Creating Wisdom From Information
*Richard A. Cherwitz
Stefanie Sanford
Austin American-Statesman
Published: January 24, 1999
Universities are in the knowledge business. Just as companies create, develop and market products, universities discover, apply, organize and deliver knowledge. As the millennium approaches, we travel an unpredictable path from an industrial economy to an information age. Not surprisingly, additional pressures are being placed on higher education, and graduate education in particular.
Among the formidable challenges is finding ways to integrate different kinds of knowledge and ways of thinking amid a proliferation of academic disciplines and sub-disciplines. As in medicine, the allure of more arcane specialties has produced a shortage of primary-care thinkers--those who can integrate disparate knowledge and create the wisdom that seems so scarce in today's public sphere.
It might seem expedient for academics to be intellectual purists- -to draw sharp lines between the discovery of knowledge and its application, organization and delivery. A troubling consequence of this practice is the tendency to pit teaching against research and to segregate the academic from the non-academic. The fear is that blurring these lines might diminish the importance of research, constituting a "sellout" of a university's primary mission.
But there is alternative as old as the State Capitol and as clear as Barton Springs. It begins with a simple proposition: All aspects of the knowledge enterprise are inherently intertwined, each relying on the ability to adapt to an audience. This alternative has roots that are deeply embedded in one of the oldest academic disciplines, namely, rhetoric.
Though one popular connotation depicts it as empty or vacuous speech, classical rhetoric concerns itself with the noble task of "adjusting ideas to people and people to ideas." Hence, rhetoric is a discipline occupied with the process of transforming information into knowledge and wisdom--understanding that different persons and audiences have separate experiences, distinct knowledge and unique styles of communicating. In a sense, rhetoric teaches us that the lines between knowledge discovery and transmission (between the form of a message and its content) are fuzzy at best, and that communication is thus a method of discovering as well as a vehicle for conveying knowledge.

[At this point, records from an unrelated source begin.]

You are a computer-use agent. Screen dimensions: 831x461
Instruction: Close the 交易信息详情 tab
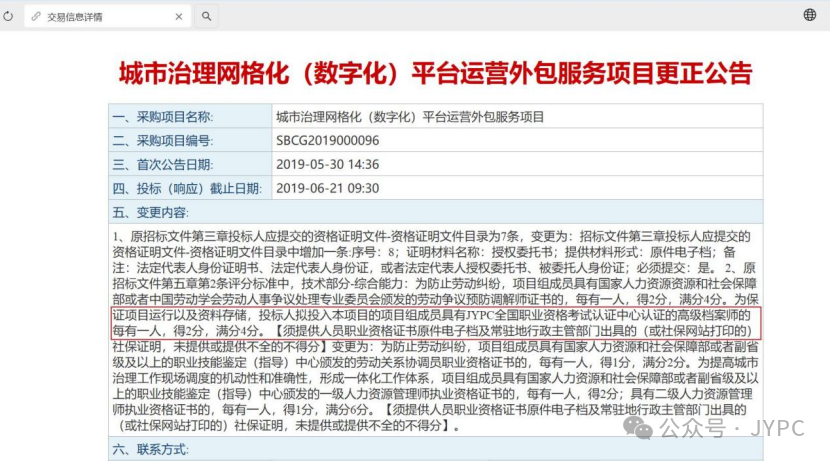click(177, 17)
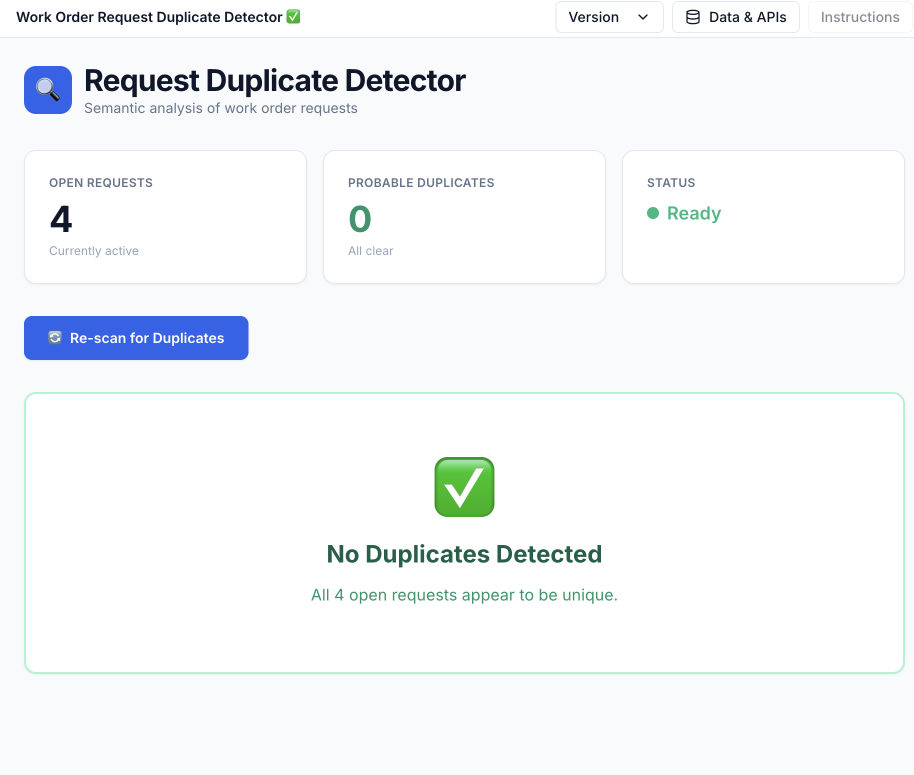Open the Instructions tab
The image size is (914, 775).
click(859, 17)
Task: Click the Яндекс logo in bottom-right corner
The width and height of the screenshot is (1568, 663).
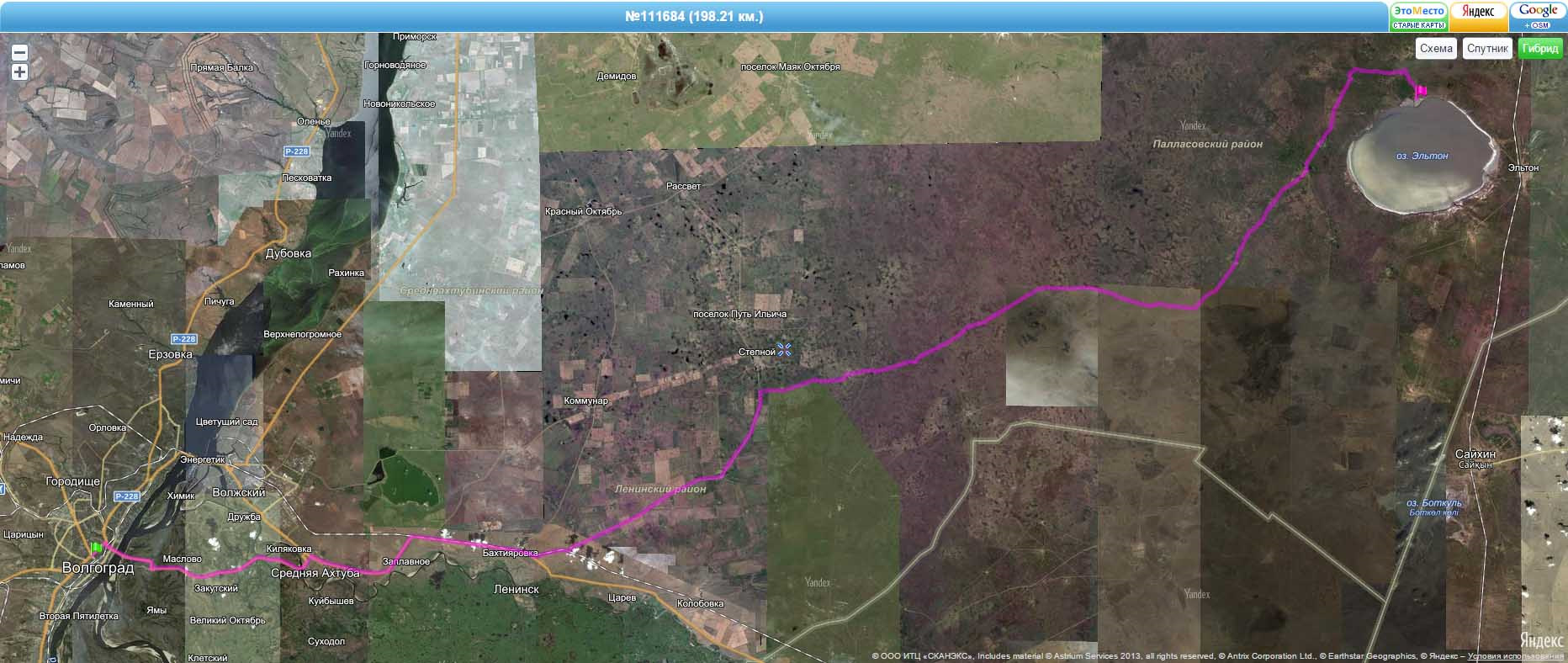Action: (x=1541, y=639)
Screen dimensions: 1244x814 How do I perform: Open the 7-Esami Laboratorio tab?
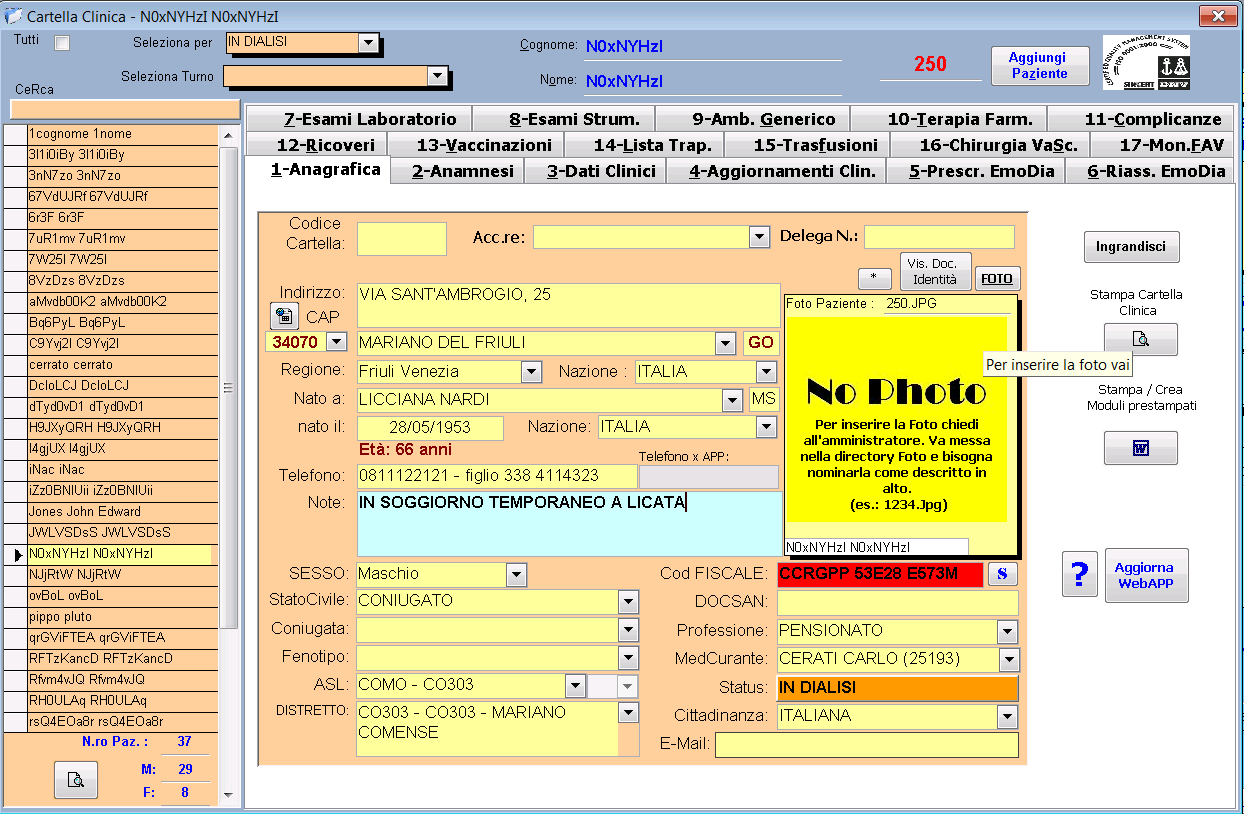click(370, 119)
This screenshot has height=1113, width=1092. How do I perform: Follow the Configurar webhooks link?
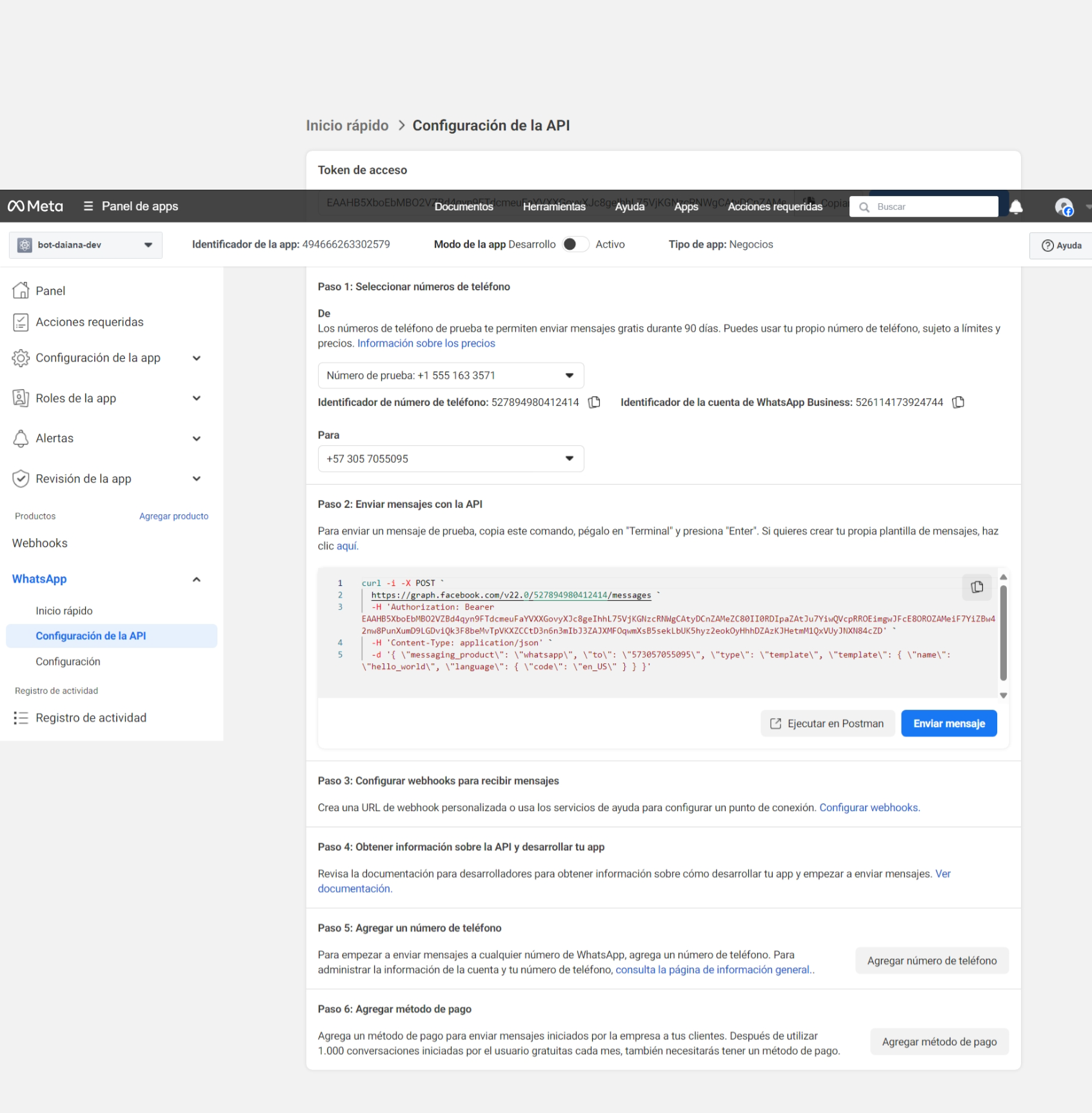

At the University of Texas, many believe that the intellectual tradition of rhetoric can teach students, faculty and administrators how to meet the challenges of a post-industrial world. For example, the Graduate School created a cutting edge Professional Development Program that includes 10 courses, ranging from traditional classes in preparing future faculty, academic and professional writing and teaching methods to instruction in more cutting-edge topics such as consulting, professional uses of technology and entrepreneurship.
In just three semesters, almost 600 UT graduate students from 80 different graduate programs have enrolled in these courses. Their popularity and overwhelming positive student feedback attest to a hunger for acquiring cross-disciplinary skills to enhance credentials earned in academic disciplines.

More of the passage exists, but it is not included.